2. Adding a second set of inflatable tubing to the sides of the robot body. This tubing is pinched periodically along its length so that when inflated, the tubing will contract lengthwise. To turn the robot, one set of tubing is inflated, causing the tubing to contract along the length of robot body and turn the robot body in the direction of the inflated tubing.

Robots utilizing the tip extension design are retractable. Current designs use a wire attached to the tip of the robot that is used to pull the tip of the robot back into the robot body.

=== Mathematical analysis ===
The theoretical force the tip grows under can be modelled as:

$F_{driving}=PA$

Where $F_{driving}$ represents the force the tip grows under, $P$ represents internal pressure, and $A$ represents cross sectional area of the robot tip. However, the experimental force the tip expands under has been found to be less than this largely due to axial tension in the robot body. A model that approximates $F_{driving}$ more accurately is:

$F_{driving}=PAk-[YA+F_v]-[F_l+\Sigma_iF_{Ci}]$

Here, $k$ is an experimentally determined constant and $Y$ is yield pressure when no growth occurs. $F_v$, $F_l$, and $F_{Ci}$, are force terms dependent on velocity, length, and curvature or the robot respectively.

Additionally, multiple mathematical models for various forms of turning, twisting, and retracting have been developed.

== Methods of robot operation ==
Soft growing robots can be controlled in various ways depending on how well the objective and growth path are defined. Without a clearly defined goal or robot growth path, teleoperation is used. When a clearly defined goal exists (such as a light source), computer vision can be used to find a path to the goal and grow a robot along that path. If the desired path of robot growth is known before the robot is deployed, pre-planned turning positions can be used to control the robot.

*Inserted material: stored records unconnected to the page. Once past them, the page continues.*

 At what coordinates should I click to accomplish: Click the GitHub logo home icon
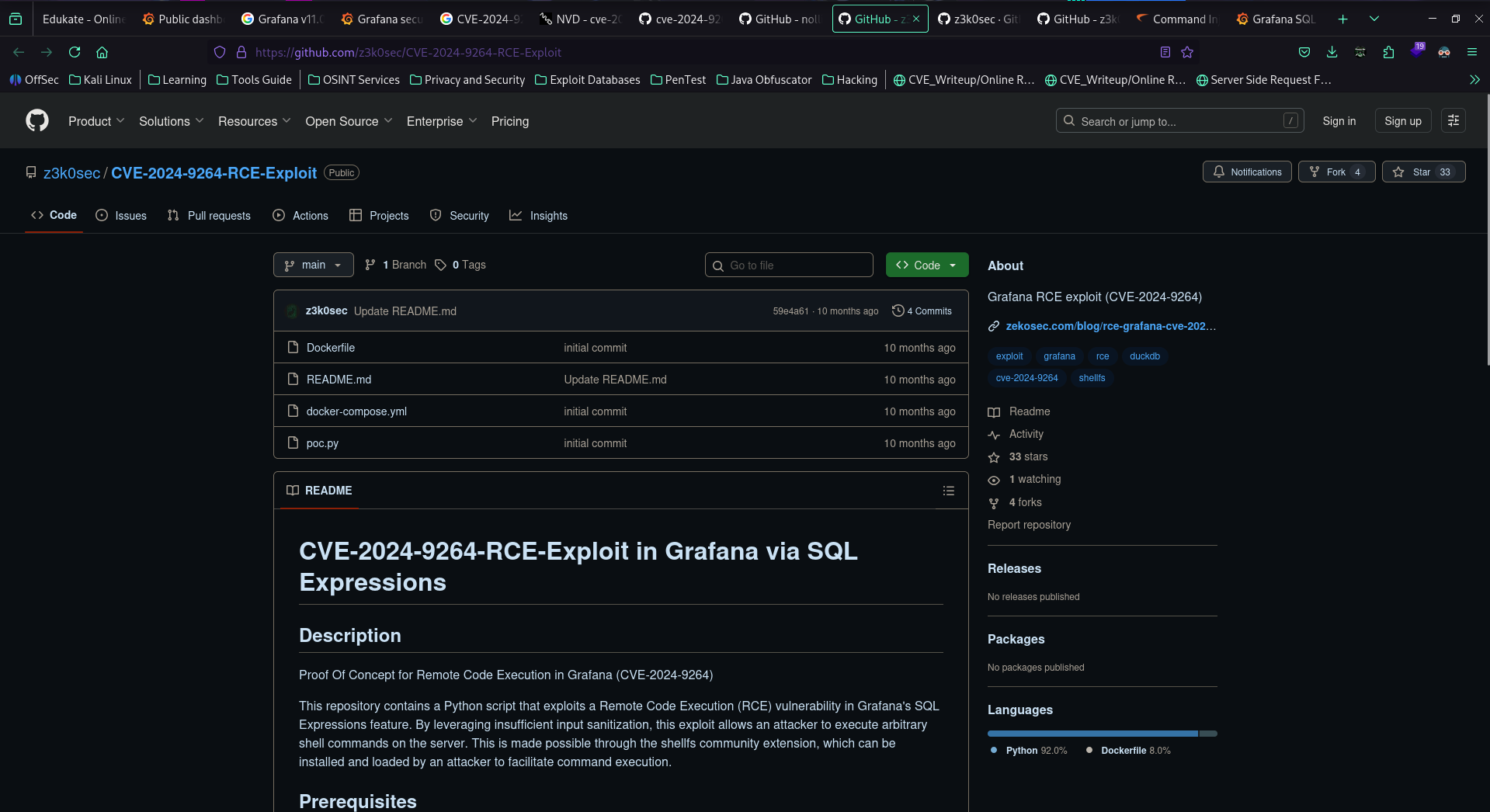coord(37,121)
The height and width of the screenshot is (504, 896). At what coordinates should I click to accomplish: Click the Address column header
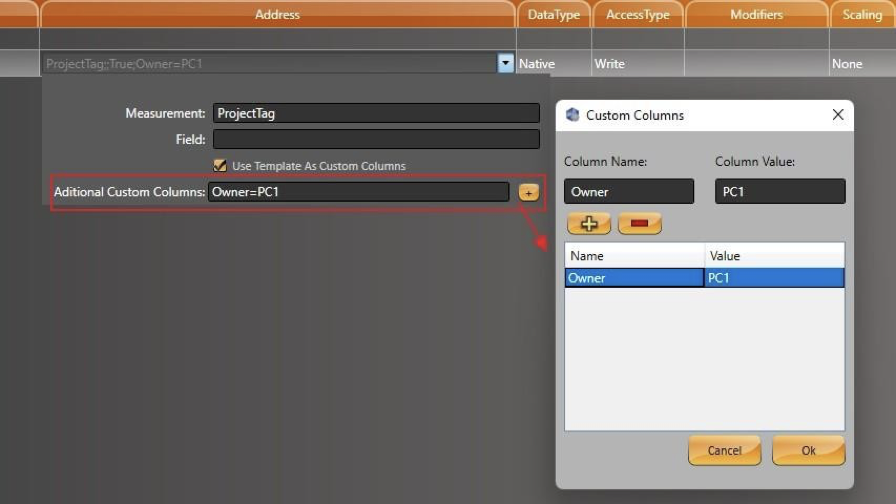(x=277, y=15)
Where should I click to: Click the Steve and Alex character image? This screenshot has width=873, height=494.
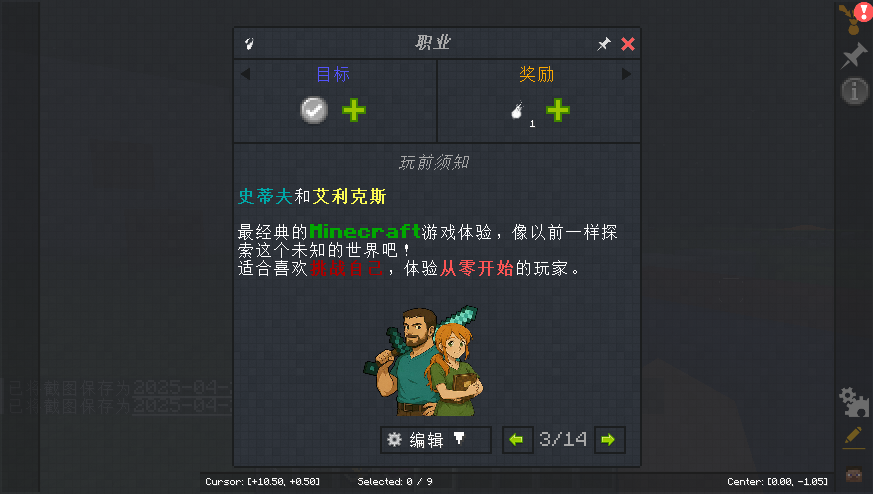point(423,361)
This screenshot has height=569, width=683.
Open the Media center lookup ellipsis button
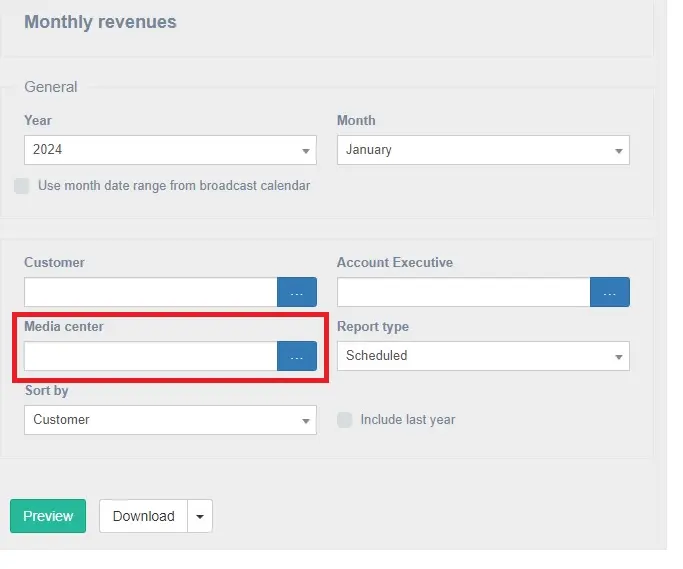point(296,356)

- Teleoperation: a human operator controls robot growth, speed, and turning. This can be done either with the operator viewing the robot, or with the operator using an onboard camera.
- Computer vision: using a camera and software to detect a pre-defined goal and steer the robot towards the goal autonomously.
- Pre-determined turning positions: With the latch turning design, the latches can be made so they open at pre-planned times, making the robot grow in pre-planned shapes.

== Applications ==
Possible applications of soft growing robots focus on their low friction/interaction with the environment, their simple method of growth, and their ability to grow through cramped environments.

- Coral reef exploration:
  - Soft growing robots potentially have the ability to grow within the passageways of the reefs, with sensors (optical, distance, etc.) without damaging the reef.
- As the support structure for an antenna:
  - A soft growing robot can grow into a helix configuration with an antenna attached to it, which is an optimal configuration for the operation of the antenna.
- Surgical Procedures:
  - Minimally invasive surgery involves medical procedures within sensitive, constricted environments (the human body) which could be well suited to the flexibility and controllability of soft growing robots.
- Burrowing into the ground:
  - As friction is only experienced by the tip of the soft growing robot body when digging, soft growing robots may be more energy efficient than other methods of digging that involve the entire robot body moving relative to the environment.